#### Task instructions
After locating the line that bears "Image resolution: width=1456", restate word for word that line and the rest of the listing to its final line, excluding all pictures.

#### Source information
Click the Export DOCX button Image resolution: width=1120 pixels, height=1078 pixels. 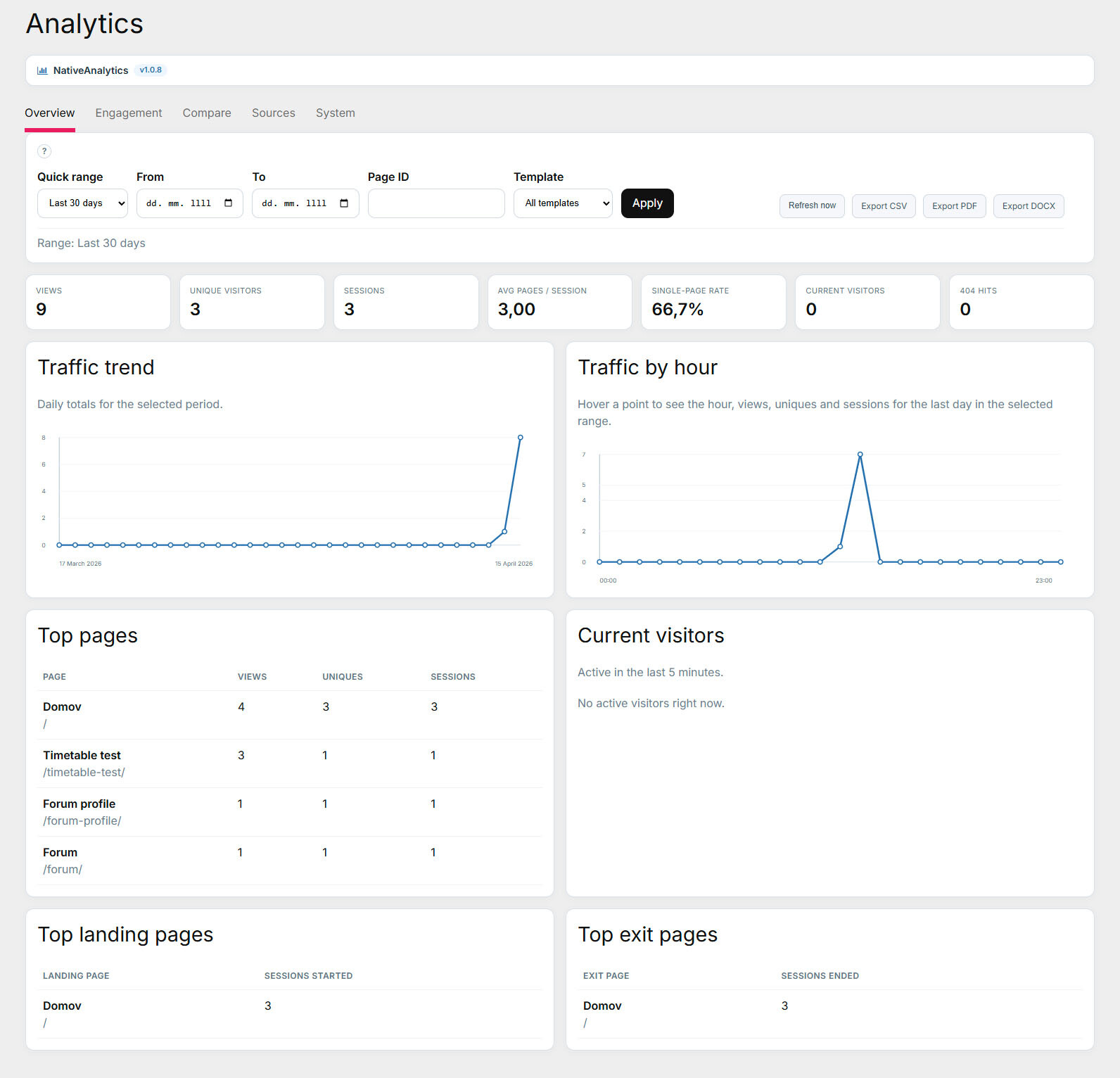click(1029, 206)
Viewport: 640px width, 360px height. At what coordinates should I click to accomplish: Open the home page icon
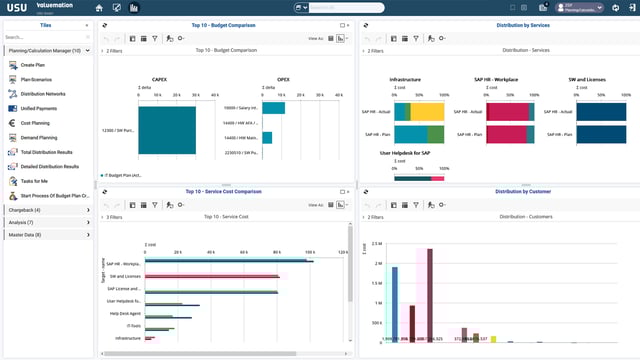pos(99,8)
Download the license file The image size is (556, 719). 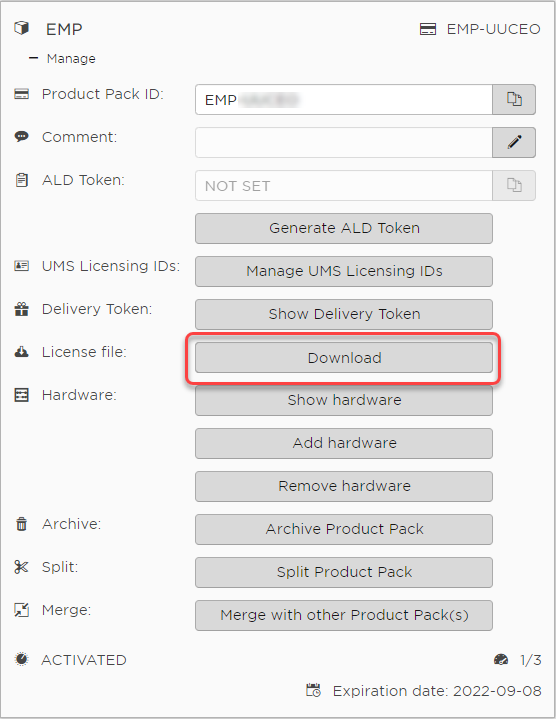click(x=344, y=358)
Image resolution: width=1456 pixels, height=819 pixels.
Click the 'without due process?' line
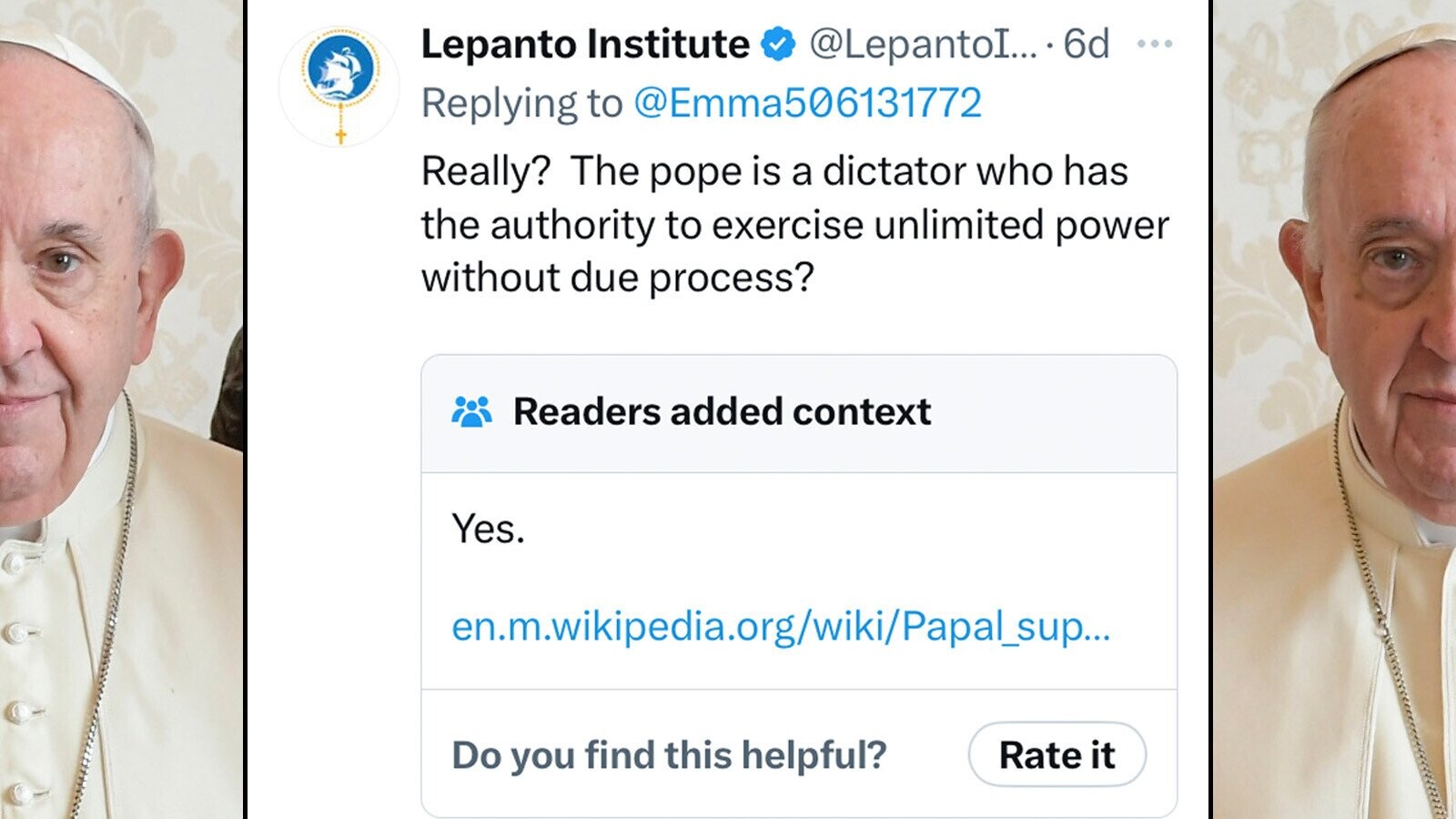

#### Exercise answer
Image resolution: width=1456 pixels, height=819 pixels.
Click the 'without due process?' line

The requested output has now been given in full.